Hal yang dijelaskan pada metode angket banyak berkaitan secara langsung dengan metode wawancara karena wawancara sendiri memang dapat dipandang sebagai bentuk lain dari angket, khususnya dari segi pengadministrasiannya. Sejalan dengan itu, banyak hal-hal yang dijelaskan pada metode angket dapat juga dugunakan pada pelaksanaaan wawancara, terutama mengenai pengembangan hal-hal yang akan diungkap atau ditanyakan.
C. Hubungan dengan Orang yang Diwawancara
Keberhasilan suatu wawancara sangat ditentukan oleh bagaimana hubungan antara subjek dan pewawancara (Lerbin,2007). Suasana hubungan yang kondusif (disebut juga sebagai rapport) untuk keberhasilan suatu wawancara mencakup adanya sikap saling mempercayai dan kerja sama di antara mereka. Suasana yang demikian dapat diusahakan melalui beberapa cara, diantaranya pewawancara sebaiknya lebih dulu memperkenalkan diri dan mengemukakan secara jelas dan lugas tujuan wawancara yang akan dilakukannya.

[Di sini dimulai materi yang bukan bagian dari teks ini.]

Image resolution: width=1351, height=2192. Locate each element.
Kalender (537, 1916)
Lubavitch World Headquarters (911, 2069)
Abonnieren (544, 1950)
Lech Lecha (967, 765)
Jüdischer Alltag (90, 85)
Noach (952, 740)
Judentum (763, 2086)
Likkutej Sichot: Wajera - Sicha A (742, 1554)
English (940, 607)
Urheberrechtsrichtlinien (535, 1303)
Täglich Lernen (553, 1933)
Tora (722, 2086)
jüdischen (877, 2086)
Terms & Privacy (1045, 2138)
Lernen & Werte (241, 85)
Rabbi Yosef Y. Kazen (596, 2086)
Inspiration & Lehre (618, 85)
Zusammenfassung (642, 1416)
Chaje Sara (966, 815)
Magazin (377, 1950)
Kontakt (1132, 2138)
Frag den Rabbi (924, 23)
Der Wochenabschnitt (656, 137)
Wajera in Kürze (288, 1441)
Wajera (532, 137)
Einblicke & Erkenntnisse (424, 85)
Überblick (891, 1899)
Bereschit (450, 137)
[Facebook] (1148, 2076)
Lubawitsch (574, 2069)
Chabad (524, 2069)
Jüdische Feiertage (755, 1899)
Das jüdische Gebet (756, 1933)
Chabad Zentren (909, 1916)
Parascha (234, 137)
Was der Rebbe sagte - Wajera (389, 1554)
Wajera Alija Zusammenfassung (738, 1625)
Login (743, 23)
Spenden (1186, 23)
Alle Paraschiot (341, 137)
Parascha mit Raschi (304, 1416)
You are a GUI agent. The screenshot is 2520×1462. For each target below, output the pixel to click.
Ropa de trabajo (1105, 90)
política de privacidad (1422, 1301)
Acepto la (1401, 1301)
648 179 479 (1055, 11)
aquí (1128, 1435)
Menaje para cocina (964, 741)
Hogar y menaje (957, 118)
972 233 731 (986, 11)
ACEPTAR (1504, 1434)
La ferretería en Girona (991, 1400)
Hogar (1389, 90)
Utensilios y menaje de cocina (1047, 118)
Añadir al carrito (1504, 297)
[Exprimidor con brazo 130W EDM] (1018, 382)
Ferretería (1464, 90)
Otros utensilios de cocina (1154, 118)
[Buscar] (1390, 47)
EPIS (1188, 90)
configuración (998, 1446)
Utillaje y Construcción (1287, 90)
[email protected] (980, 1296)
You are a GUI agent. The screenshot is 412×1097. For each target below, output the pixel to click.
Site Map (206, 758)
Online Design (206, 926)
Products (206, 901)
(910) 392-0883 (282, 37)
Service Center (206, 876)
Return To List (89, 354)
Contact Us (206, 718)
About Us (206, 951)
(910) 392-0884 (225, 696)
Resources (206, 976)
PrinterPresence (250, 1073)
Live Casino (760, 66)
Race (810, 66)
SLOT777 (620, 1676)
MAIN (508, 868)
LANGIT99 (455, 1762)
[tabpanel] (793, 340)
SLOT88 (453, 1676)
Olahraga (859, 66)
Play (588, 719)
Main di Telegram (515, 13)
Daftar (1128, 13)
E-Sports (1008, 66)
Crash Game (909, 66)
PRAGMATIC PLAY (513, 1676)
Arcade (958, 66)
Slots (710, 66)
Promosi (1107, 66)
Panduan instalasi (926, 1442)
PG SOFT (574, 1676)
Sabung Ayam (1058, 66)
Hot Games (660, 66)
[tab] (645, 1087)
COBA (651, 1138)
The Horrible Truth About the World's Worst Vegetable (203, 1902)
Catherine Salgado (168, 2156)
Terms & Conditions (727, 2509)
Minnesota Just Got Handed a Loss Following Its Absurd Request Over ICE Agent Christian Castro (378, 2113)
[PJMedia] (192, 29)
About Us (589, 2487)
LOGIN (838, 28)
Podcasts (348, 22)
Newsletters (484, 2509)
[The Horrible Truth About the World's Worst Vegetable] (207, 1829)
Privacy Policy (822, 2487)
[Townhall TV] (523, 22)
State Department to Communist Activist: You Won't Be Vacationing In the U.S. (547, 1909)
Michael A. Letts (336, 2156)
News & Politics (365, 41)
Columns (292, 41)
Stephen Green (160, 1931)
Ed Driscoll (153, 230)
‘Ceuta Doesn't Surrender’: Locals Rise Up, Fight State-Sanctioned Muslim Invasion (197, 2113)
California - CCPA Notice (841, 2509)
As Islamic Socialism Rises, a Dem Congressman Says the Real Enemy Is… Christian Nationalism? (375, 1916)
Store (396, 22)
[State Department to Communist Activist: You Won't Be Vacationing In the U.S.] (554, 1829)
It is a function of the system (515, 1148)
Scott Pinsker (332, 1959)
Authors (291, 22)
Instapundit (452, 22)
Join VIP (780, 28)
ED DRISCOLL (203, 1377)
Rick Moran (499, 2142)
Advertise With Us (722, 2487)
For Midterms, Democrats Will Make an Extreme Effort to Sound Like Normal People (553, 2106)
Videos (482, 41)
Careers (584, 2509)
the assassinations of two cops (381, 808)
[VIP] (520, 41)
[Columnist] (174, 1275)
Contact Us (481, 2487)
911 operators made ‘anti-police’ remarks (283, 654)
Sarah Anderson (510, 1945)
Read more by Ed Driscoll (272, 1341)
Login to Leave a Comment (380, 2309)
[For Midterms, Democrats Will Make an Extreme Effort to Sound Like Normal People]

Hal itu dilakukan dengan sikap rendah hati dan bahwa yang berkepentinagan adalah pewawancara. Pada awal pertemuan, pewawancara juga harus menciptakan suasana yang santai dan bebas serta tidak formal agar proses wawancara dapat berlangsung secara lebih alamiah.
Pewawancara sebaiknya mengawali pembicaraan dengan mengajukan pertanyaan-pertanyaan ‘pemanasan’ sebagai pendahuluan, sekalipun pertanyaan itu mungkin tidak berkaitan langsung dengan tujuan penelitian. Kemudian, secara perlahan-lahan, pewawancara mengarahkan pembicaraan pada tujuan penelitian. Hal itu dilakukan untuk memperlancar proses wawancara. Hal-hal yang ditanyakan pada pendahuluan itu sebaiknya adalah hal-hal yang menarik minat subjek. Dalam keadaan yang demikian, penggunaan ‘bahasa ibu’ dari subjek mungkin akan sangat membantu.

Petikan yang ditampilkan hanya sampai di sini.